• Exercise brief: Present everything in the material from the line containing "Where should I click to: Click the Twitter" down to the line containing "pos(252,189)" as a numbered list, both ends included and blank lines omitted.

══ Recorded data ══

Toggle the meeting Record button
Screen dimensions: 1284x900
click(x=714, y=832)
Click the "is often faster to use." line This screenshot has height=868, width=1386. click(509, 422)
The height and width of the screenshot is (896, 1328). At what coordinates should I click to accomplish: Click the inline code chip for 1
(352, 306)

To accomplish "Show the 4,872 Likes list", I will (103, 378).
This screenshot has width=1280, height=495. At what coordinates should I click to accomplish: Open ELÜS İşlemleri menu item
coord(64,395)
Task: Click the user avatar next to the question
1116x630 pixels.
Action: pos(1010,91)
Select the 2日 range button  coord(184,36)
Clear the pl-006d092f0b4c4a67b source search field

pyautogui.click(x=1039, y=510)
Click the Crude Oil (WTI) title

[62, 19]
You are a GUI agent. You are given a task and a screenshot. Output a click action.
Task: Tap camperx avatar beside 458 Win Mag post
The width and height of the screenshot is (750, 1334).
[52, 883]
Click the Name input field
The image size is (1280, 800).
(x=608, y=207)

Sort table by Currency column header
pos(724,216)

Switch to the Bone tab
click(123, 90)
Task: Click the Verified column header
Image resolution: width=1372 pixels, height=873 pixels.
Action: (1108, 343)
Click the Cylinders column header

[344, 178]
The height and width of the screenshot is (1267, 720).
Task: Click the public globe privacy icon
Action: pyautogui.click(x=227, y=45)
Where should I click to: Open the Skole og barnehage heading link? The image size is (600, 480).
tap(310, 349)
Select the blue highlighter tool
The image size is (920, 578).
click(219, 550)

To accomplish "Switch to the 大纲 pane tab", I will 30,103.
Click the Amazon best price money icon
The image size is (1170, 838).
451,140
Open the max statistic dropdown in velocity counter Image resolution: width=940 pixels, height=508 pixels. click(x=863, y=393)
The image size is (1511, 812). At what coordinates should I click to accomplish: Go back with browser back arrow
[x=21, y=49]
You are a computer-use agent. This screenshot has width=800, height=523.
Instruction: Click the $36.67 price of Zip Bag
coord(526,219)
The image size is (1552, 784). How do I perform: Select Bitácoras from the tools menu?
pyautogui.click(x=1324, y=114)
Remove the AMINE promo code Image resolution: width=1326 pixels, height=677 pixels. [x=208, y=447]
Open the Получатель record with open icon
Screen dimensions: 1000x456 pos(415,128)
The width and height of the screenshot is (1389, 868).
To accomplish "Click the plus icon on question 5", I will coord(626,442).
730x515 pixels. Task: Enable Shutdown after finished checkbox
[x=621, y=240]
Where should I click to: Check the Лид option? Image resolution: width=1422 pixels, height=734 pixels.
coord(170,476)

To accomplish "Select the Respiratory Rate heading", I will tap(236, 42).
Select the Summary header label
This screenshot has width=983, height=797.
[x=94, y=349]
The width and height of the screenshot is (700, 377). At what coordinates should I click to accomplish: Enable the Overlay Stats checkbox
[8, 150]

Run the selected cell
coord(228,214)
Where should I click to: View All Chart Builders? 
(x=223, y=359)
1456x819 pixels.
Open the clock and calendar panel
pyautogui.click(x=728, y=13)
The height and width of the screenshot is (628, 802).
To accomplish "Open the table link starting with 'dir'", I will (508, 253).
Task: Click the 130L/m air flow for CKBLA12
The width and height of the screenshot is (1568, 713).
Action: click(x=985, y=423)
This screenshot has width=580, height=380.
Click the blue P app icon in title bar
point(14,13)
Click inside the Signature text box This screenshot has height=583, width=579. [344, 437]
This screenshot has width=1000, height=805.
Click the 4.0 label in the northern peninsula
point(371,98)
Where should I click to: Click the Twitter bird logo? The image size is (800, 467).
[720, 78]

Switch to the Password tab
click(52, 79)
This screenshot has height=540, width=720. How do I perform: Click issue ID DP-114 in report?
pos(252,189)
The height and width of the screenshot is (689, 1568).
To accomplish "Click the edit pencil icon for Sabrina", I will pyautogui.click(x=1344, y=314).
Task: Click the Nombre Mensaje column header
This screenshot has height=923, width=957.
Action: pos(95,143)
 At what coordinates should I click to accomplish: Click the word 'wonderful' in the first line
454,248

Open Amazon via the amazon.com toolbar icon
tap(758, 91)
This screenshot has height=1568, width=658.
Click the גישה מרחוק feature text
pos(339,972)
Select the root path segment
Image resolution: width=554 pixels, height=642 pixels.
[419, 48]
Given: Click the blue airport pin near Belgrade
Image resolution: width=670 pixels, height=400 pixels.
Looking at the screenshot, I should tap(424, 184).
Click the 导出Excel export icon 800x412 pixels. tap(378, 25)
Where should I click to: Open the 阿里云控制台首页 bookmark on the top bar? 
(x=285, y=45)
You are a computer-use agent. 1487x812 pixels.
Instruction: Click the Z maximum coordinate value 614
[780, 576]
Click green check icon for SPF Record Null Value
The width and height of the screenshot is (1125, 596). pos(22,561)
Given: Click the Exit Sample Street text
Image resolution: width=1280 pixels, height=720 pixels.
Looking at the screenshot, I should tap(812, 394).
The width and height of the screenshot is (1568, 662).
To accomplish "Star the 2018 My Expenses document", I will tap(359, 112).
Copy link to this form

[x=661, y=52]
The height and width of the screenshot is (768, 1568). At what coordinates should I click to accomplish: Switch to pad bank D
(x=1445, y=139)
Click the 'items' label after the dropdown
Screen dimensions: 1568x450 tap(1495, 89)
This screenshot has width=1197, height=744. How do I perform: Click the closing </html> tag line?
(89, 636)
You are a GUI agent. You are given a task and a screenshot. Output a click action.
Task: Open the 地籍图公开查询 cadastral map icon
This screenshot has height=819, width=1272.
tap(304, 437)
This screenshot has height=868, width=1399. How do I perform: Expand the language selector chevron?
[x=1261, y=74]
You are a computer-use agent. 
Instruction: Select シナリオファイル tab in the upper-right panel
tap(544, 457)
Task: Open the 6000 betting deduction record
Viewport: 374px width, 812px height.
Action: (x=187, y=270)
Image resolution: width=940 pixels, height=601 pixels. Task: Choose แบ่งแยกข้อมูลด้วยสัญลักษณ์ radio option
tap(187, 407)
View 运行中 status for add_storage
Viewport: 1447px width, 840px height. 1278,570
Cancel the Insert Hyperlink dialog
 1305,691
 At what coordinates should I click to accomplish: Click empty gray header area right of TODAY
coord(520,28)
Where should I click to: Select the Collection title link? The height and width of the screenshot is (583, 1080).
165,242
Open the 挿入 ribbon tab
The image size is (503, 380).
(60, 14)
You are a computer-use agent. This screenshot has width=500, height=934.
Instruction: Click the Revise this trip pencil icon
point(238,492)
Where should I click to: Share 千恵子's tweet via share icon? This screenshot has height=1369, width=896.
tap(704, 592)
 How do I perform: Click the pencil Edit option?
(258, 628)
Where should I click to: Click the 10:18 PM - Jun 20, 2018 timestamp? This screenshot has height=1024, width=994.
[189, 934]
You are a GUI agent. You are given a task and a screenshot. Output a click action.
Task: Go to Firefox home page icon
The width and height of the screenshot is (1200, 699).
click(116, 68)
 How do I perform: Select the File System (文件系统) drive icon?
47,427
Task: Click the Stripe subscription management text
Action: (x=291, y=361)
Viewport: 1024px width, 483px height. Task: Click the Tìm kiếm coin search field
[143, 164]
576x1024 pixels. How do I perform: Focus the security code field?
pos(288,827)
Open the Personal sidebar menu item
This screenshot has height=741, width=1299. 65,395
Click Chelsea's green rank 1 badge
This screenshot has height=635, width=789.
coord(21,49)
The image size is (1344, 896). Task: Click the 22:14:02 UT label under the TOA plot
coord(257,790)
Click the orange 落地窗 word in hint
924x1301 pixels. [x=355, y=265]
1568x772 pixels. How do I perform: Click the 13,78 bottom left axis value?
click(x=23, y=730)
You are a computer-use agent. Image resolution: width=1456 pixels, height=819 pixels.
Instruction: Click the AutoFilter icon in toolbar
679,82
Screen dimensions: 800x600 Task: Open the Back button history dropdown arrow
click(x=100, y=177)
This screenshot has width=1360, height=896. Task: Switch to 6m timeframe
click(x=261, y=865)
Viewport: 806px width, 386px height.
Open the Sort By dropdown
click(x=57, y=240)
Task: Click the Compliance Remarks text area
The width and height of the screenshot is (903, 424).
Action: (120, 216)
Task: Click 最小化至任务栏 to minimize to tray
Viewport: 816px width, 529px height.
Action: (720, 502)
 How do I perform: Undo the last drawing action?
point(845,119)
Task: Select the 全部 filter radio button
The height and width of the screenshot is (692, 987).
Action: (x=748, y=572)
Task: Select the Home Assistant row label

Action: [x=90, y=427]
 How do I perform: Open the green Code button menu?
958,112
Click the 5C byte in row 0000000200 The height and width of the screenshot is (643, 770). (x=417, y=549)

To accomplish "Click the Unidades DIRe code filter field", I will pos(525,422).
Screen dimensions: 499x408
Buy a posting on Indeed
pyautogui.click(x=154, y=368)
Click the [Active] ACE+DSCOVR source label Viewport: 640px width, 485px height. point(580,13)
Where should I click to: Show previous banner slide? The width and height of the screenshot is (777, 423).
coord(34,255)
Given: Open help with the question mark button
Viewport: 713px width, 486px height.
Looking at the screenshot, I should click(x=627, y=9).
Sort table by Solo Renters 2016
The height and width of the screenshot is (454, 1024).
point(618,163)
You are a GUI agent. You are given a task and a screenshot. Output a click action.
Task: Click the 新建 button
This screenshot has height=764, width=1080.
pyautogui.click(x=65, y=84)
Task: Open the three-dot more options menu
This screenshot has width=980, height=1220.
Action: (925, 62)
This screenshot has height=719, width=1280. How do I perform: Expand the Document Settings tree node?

═══

• The response:
1. Where should I click to: Click the Twitter bird logo? The image size is (800, 467).
2. [720, 78]
3. Switch to the Password tab
4. click(52, 79)
5. This screenshot has height=540, width=720. How do I perform: Click issue ID DP-114 in report?
6. pos(252,189)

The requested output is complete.